▶ Exercise: Rewrite each line of the rows below as one string in a JSON list, leaving out blank lines.

(Rows on finding words and elements)
§

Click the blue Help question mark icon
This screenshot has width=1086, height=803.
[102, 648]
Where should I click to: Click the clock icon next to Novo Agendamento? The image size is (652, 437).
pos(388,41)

§

▶ Complete response:
[
  "Click the blue Help question mark icon",
  "This screenshot has width=1086, height=803.",
  "[102, 648]",
  "Where should I click to: Click the clock icon next to Novo Agendamento? The image size is (652, 437).",
  "pos(388,41)"
]